Repeat the listing below in full and exactly. Pictures are to be omitted.

▶ [Materials provided]:
------------
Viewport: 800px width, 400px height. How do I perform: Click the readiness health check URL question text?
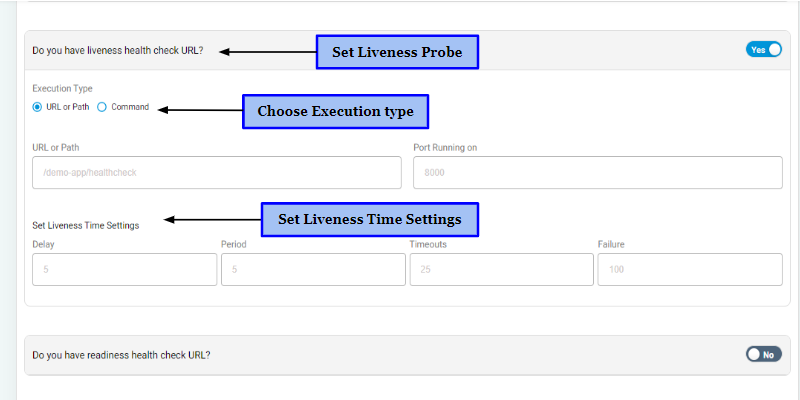click(121, 355)
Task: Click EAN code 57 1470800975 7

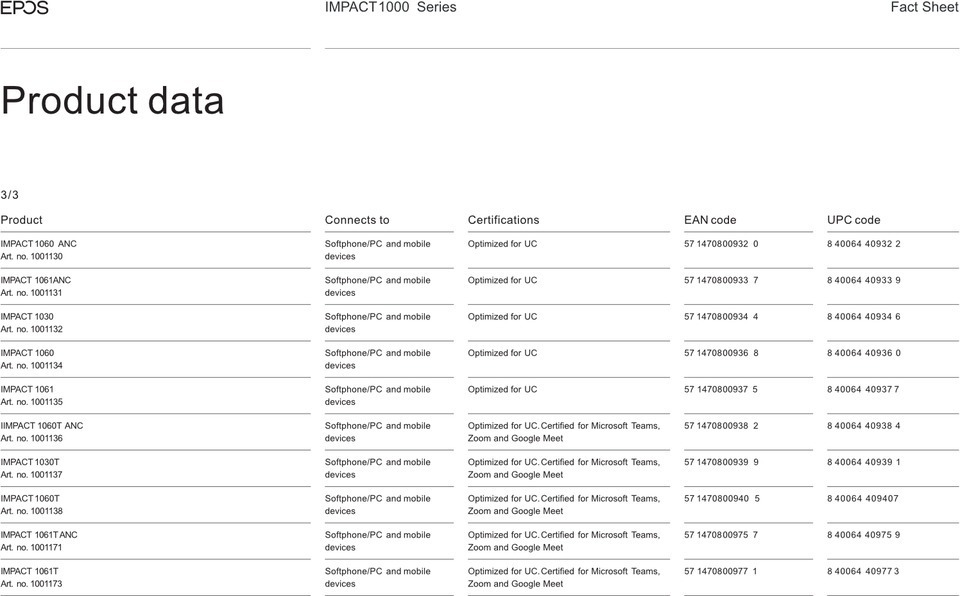Action: click(x=721, y=535)
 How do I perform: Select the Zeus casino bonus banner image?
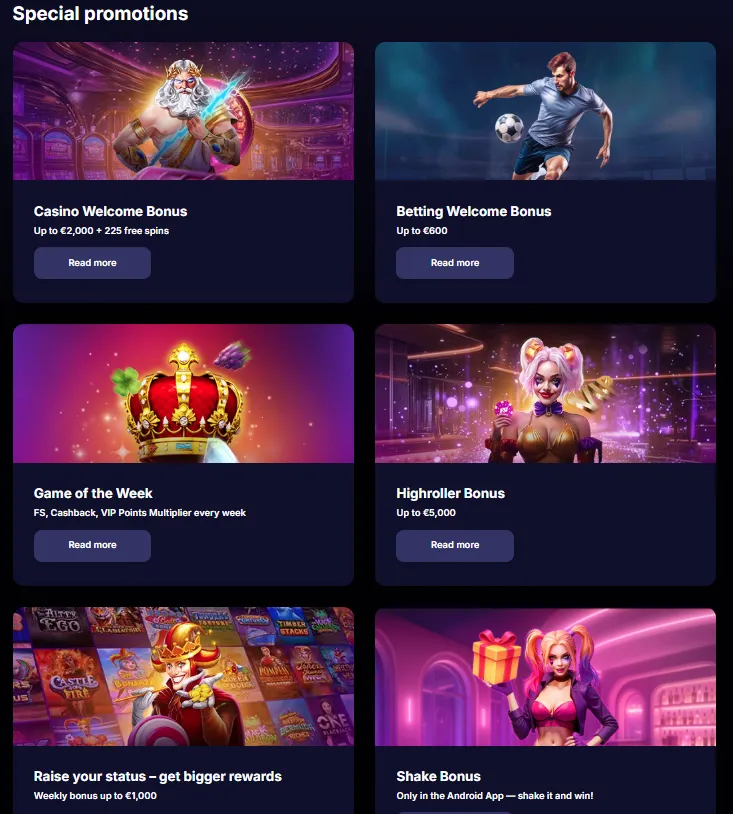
------------
▶ [Output]:
Viewport: 800px width, 400px height. How do I perform: Click the readiness health check URL question text?
click(121, 355)
Task: Click EAN code 57 1470800975 7

Action: click(x=721, y=535)
 How do I perform: Select the Zeus casino bonus banner image?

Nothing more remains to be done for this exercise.